California Wineries Rate the Future
Winery managers give marketing advice in impromptu panel at Wine Industry Financial Symposium
The four panelists, from small to medium-sized wineries, shared many of the same concerns expressed in other talks during the proceedings at the Napa Valley Marriott on Monday and Tuesday, such as a temporary oversupply of grapes and undersupply of tank space in wineries during this harvest season, as well as the long-term prospect of an undersupply of California grapes to fill the most popular brands bottled by California wineries.
“We, like many here, are principally concerned with supply, and continuing to improve quality,” said Steve Spadarotto, vice president and general manager of Stag’s Leap Wine Cellars in Napa, Calif. He said the future appeared a little ominous, “with the big wine companies buying up land and excluding the rest of us.” Yet when asked by moderator Robert Smiley, director of the Graduate School of Management at the University of California, Davis, to rate his outlook for the future of the wine industry on a scale of 1 to 10, with 10 being highest, Spadarotto rated it a nine. The other panelists chose eight or nine also.
Reaching young consumers
On the marketing side, Stag’s Leap Wine Cellars is different from most wineries, Spadarotto said, since it has been famous in wine circles since the Judgment of Paris Tasting in 1976. The winery’s goal is to sustain and improve its historical image of high quality, yet it needs to reach young consumers with that message, too, he said. Using social media like Facebook and Twitter is an important part of Stag’s Leap’s approach, and the winery has hired young people to manage it, he said. “I am surprised at the brand’s recognition, particularly with younger people. Their knowledge level is astonishingly high about the Judgment of Paris, for instance. We believe that if you stay true to your quality focus,” that is the best strategy for the long term.
Bill Leigon, a veteran of J. Lohr and Hahn wineries, steered the growth of Rex Goliath and Cycles Gladiator into major popular brands. Now president of Jamieson Ranch Vineyards in Napa, Calif., he rated the future an eight or nine but said he felt two subtle concerns. One is that wineries are afraid of talking about the technology they use, even though technology has been an important part of the California wine industry’s success for decades. He recalled that J. Lohr was one of the first users of reverse osmosis and other tools to improve wine quality in the mid-1980s. “All of these things help us make better wine,” he said, admitting, “We are bred to hide technology.

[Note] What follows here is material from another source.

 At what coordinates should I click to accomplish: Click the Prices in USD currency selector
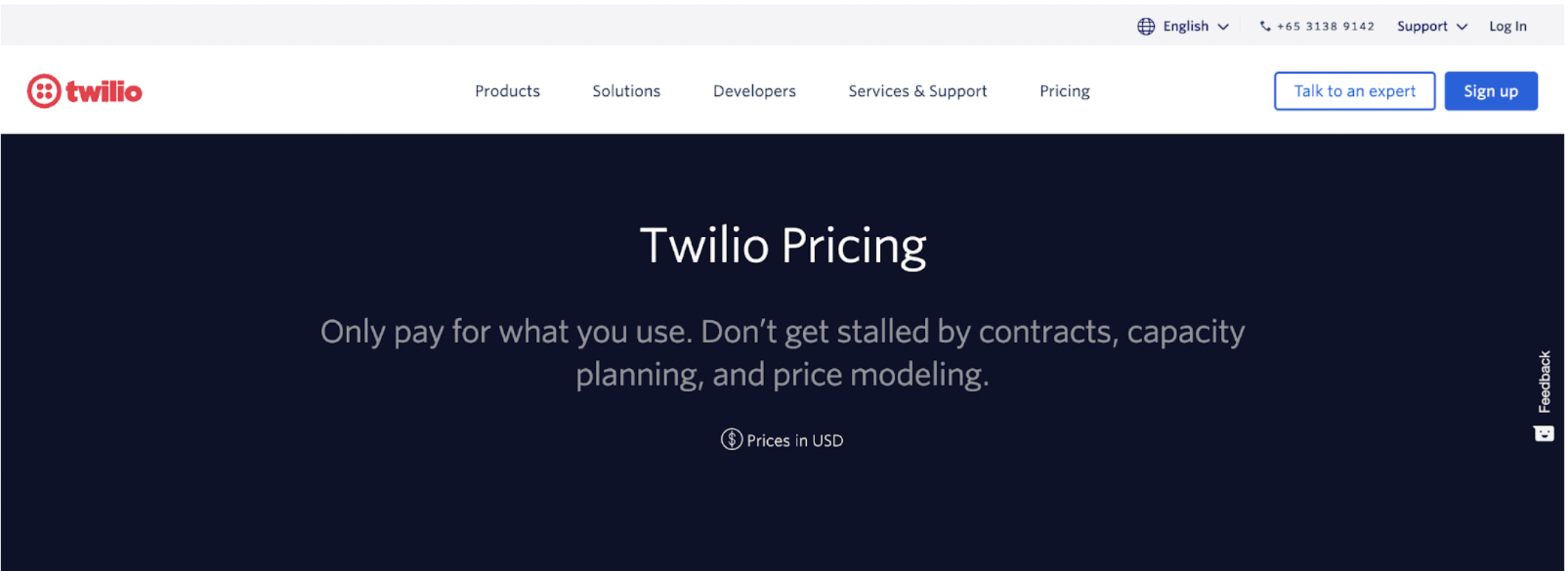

When I first started in the business someone warned me that in the wine industry we eat our young.”
Leigon’s second subtle concern is that California has done such a great job of promoting varietal wines that everyone knows Chardonnay and Cabernet Sauvignon but they don’t know the California wine-growing regions. He recalled a French vintner telling him in the 1980s that he was so grateful that California had popularized the names of all the French grapes, because it helped build France’s reputation in America.
At several points during the conference speakers referred to the current $12 million per acre valuation of vineyard land in the Burgundy appellation of Batard-Montrachet. Leigon said, “What’s so bad about brand Batard Montrachet? If we didn’t varietally label our wines, look at what we’d have. We’d have brand Napa, brand Sonoma. What are we doing about that?”
Now marketing a new wine brand, Leigon said Jamieson is competing for limited shelf space without a history such as Stag’s Leap’s. The winery is approaching millennials as if it were a musical artist. He said millennials understand that an artist’s music is always evolving, dynamic, and they value that.
Several speakers joked about the proliferation of “pop brands” from the major wineries that have found sales success in very short time spans. Peter Mondavi of Charles Krug Winery, an 18th century pioneer in Napa Valley, said his family company is going the other way. It sold 27 SKUs in 1968, he noted, and today it has just reduced its line from eight to seven wines. “We want to solidify our position in a niche market,” he said.
Russell Joy, president of Patz & Hall Wine Co. of Napa, Calif., said when he looks to the future he realizes that in five to 10 years every one will be five to 10 years older, and asked what wineries are doing to mentor their younger people to take over. A producer of Chardonnay and Pinot Noir from multiple single-vineyard sources, Patz & Hall is now 25 years old.
Joy says that today’s sales and marketing landscape has evolved dramatically from 10 years ago. Then, he said, a vintner could invite local sommeliers to a tasting when visiting their market and 20 would arrive. Now, he said, it is two. “We need to change the way we lure buyers.” Patz & Hall’s approach is to convey authenticity by sticking with the game plan. “It will always be Chardonnay and Pinot Noir,” he said.